Summary
I am facing an issue with StableDiffusionImg2ImgPipeline
where it keeps throwing a ValueError
stating that the input image format is incorrect, even though I am passing a PIL.Image.Image
object as required.
Error Message
ValueError: Input is in incorrect format. Currently, we only support <class ‘PIL.Image.Image’>, <class ‘numpy.ndarray’>, <class ‘torch.Tensor’>
Steps Taken
I have tried the following solutions, but the error persists:
-
Checked input format
- Used
print(type(init_image_reloaded))
and confirmed that it is<class 'PIL.Image.Image'>
- Used
-
Ensured image size is correct
- Image size is
(512, 512)
, which is a multiple of 8.
- Image size is
-
Updated dependencies
- Ran:
!pip install --upgrade diffusers transformers accelerate ftfy !pip install --upgrade pydantic
- My
diffusers
version is latest.
- Ran:
-
Tried re-saving the image to ensure correct format
- Saved and reloaded as PNG:
init_image.save("temp_image.png", format="PNG") init_image_reloaded = Image.open("temp_image.png").convert("RGB")

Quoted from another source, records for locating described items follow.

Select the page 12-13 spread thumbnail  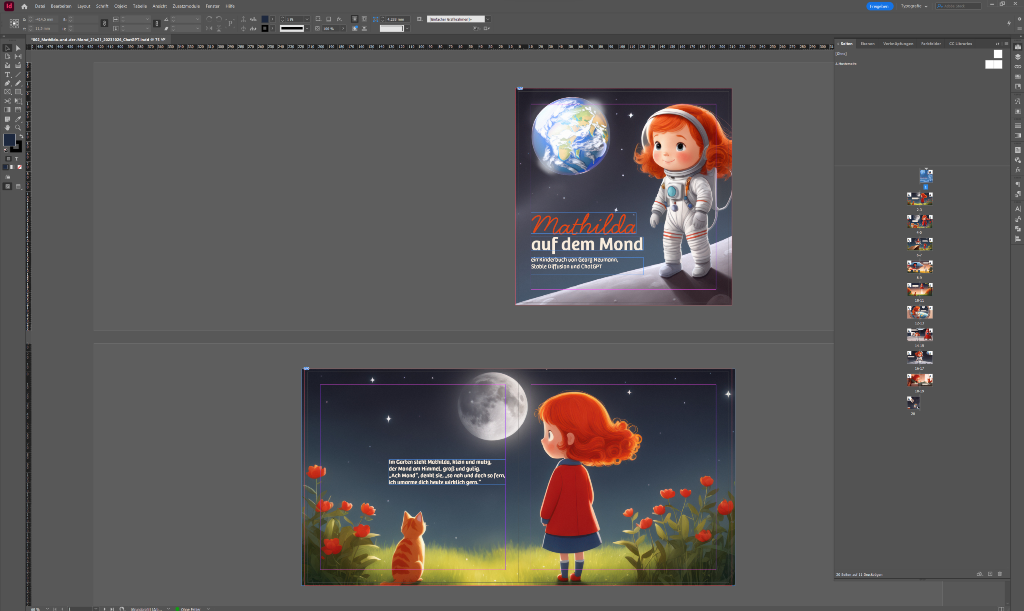[x=919, y=312]
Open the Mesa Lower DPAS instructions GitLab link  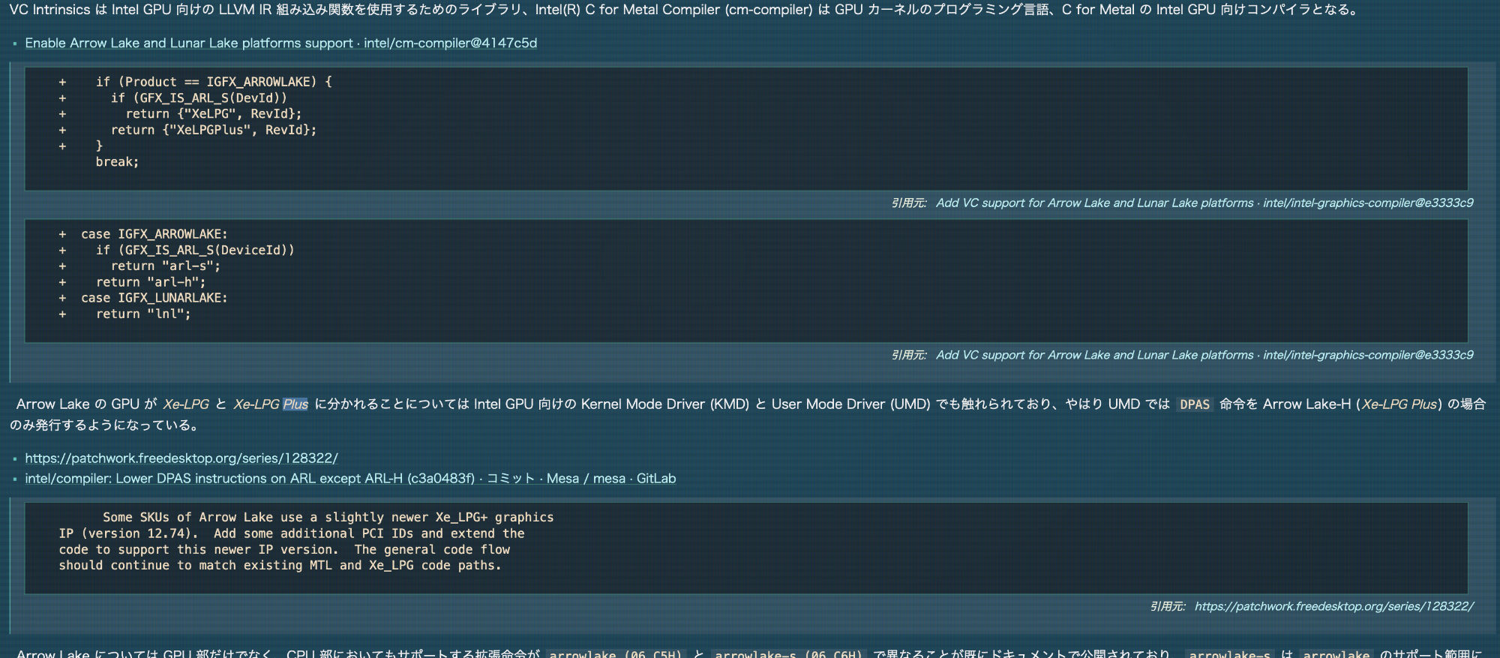[x=350, y=478]
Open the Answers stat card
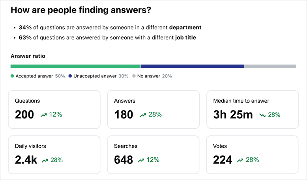 click(x=153, y=109)
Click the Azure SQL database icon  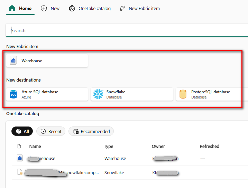[13, 94]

- Saved and reloaded as PNG:
-
Checked if
StableDiffusionImg2ImgPipeline
works with NumPy arrays- Tried passing
np.array(init_image_reloaded)
instead ofPIL.Image.Image
, but same error occurs.
- Tried passing
-
Checked Python version and execution environment
- Using
Python 3.11
- Running on Google Colab
- Using
Code Example
import torch
from diffusers import StableDiffusionImg2ImgPipeline
from PIL import Image
import numpy as np
import os
# --- Load input image ---
init_image = Image.open("/content/food_nighit_ramen.jpeg").convert("RGB")

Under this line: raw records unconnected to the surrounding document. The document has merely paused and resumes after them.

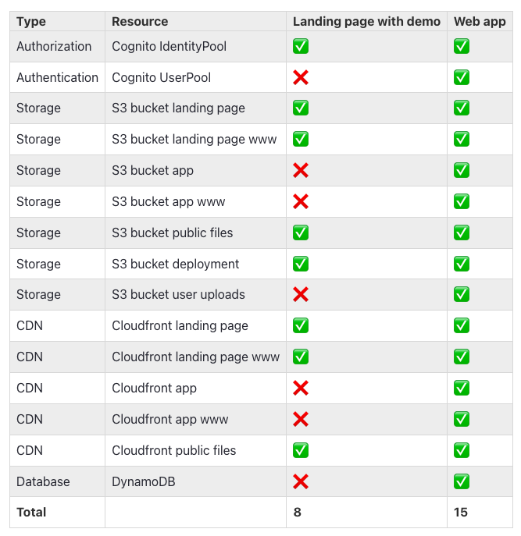Click the Web app total value 15
Screen dimensions: 521x536
(x=460, y=512)
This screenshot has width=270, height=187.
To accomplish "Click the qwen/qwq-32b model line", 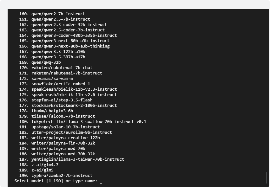I will coord(46,62).
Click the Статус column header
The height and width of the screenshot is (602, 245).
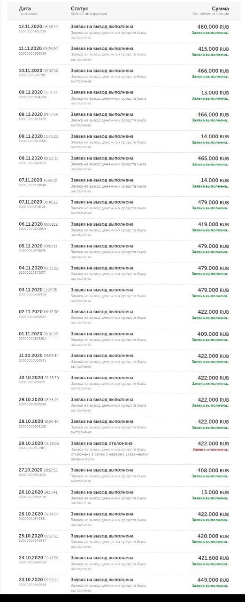click(x=79, y=8)
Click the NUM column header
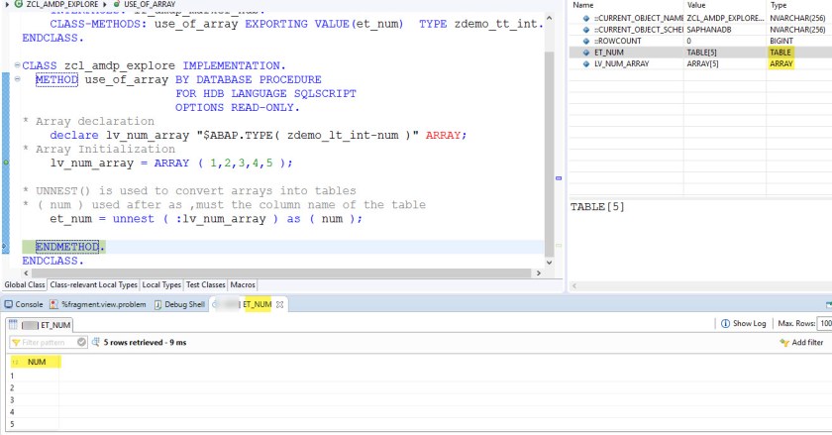Viewport: 832px width, 435px height. tap(37, 362)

print("Original image type:", type(init_image), "size:", init_image.size, "mode:", init_image.mode)
# --- Re-save and reload image ---
temp_image_path = "temp_image.png"
init_image.save(temp_image_path, format="PNG")

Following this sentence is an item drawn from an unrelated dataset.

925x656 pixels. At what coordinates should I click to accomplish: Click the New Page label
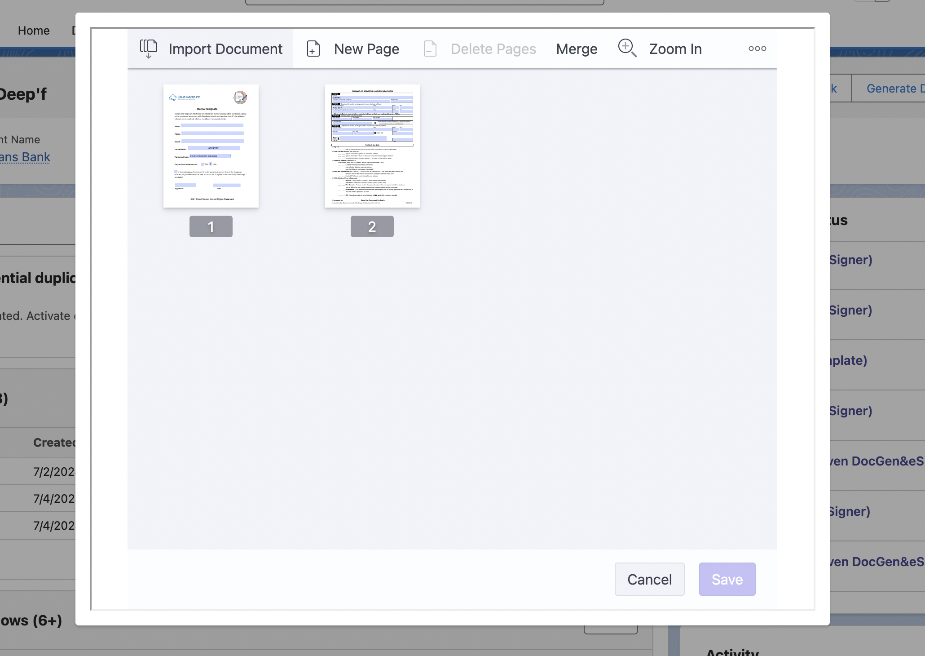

init_image_reloaded = Image.open(temp_image_path).convert("RGB")
print("Reloaded image type:", type(init_image_reloaded), "size:", init_image_reloaded.size, "mode:", init_image_reloaded.mode)
# --- Load model ---
model_id = "runwayml/stable-diffusion-v1-5"
pipe = StableDiffusionImg2ImgPipeline.from_pretrained(model_id, torch_dtype=torch.float16)
pipe = pipe.to("cuda")
# --- Set parameters ---
prompt = "A majestic fantasy creature evolving with vibrant flames and sparkling water effects, ultra-detailed, epic fantasy art"
num_inference_steps = 50
guidance_scale = 7.5
strength = 0.7
# --- Run Image-to-Image (PIL.Image is passed) ---
result = pipe(
prompt=prompt,
init_image=init_image_reloaded, # **PIL.Image should be accepted**
strength=strength,
guidance_scale=guidance_scale,
num_inference_steps=num_inference_steps
)
generated_image = result.images[0]
# --- Save result ---
generated_image.save("generated_evolved_monster.png")
Questions
Why is StableDiffusionImg2ImgPipeline rejecting PIL.Image.Image as input?
Are there additional preprocessing steps required before passing the image?
Has there been a recent breaking change in diffusers that affects init_image input?
Any help would be greatly appreciated. Thank you!